Concrete CBM implementation

torch_concepts.nn.modules.high.learners.JointLearner

Lightning training logic for joint models

torch_concepts.annotations.Annotations

Concept annotation container

property backbone: str | Callable[[Tensor], Tensor] | None

The backbone feature extractor.

Returns the backbone module used for feature extraction from raw inputs. If None, the model expects pre-computed features as inputs.

Returns:

Backbone module (e.g., ResNet, ViT) or None if using pre-computed features.

Return type:

BackboneType or None

property latent_encoder: Module

The encoder mapping backbone output to latent space.

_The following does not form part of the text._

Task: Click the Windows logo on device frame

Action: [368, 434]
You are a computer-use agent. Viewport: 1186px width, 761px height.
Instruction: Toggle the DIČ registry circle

Returns the latent encoder module that transforms backbone features (or raw inputs if no backbone) into latent representations used by concept encoders.

Returns:

Latent encoder network (MLP, custom module, or nn.Identity if no encoding).

Return type:

nn.Module

training: bool
maybe_apply_backbone(x: Tensor, backbone_args: Mapping[str, Any] | None = None) Tensor[source]

Apply the backbone to x unless features are pre-computed.

Parameters:
  • x (torch.Tensor) – Raw input tensor or already computed embeddings.

  • backbone_kwargs (Any) – Extra keyword arguments forwarded to the backbone callable when it is invoked.

Returns:

Feature embeddings.

Return type:

torch.Tensor

Raises:

TypeError – If backbone is not None and not callable.

filter_output_for_loss(out_concepts)[source]

Filter model outputs before passing to loss function.

Override this method to customize what outputs are passed to the loss. Useful when your model returns auxiliary outputs that shouldn’t be included in loss computation or viceversa.

Parameters:

out_concepts – Model output (typically concept predictions).

Returns:

Filtered output passed to loss function. By default, returns out_concepts unchanged.

Example

>>> def filter_output_for_loss(self, out):
...     # Only use concept predictions, ignore attention weights
...     return out['concepts']
filter_output_for_metrics(out_concepts)[source]

Filter model outputs before passing to metrics.

Override this method to customize what outputs are passed to metrics. Useful when your model returns auxiliary outputs that shouldn’t be included in metric computation or viceversa.

Parameters:

out_concepts – Model output (typically concept predictions).

Returns:

Filtered output passed to metrics. By default, returns out_concepts unchanged.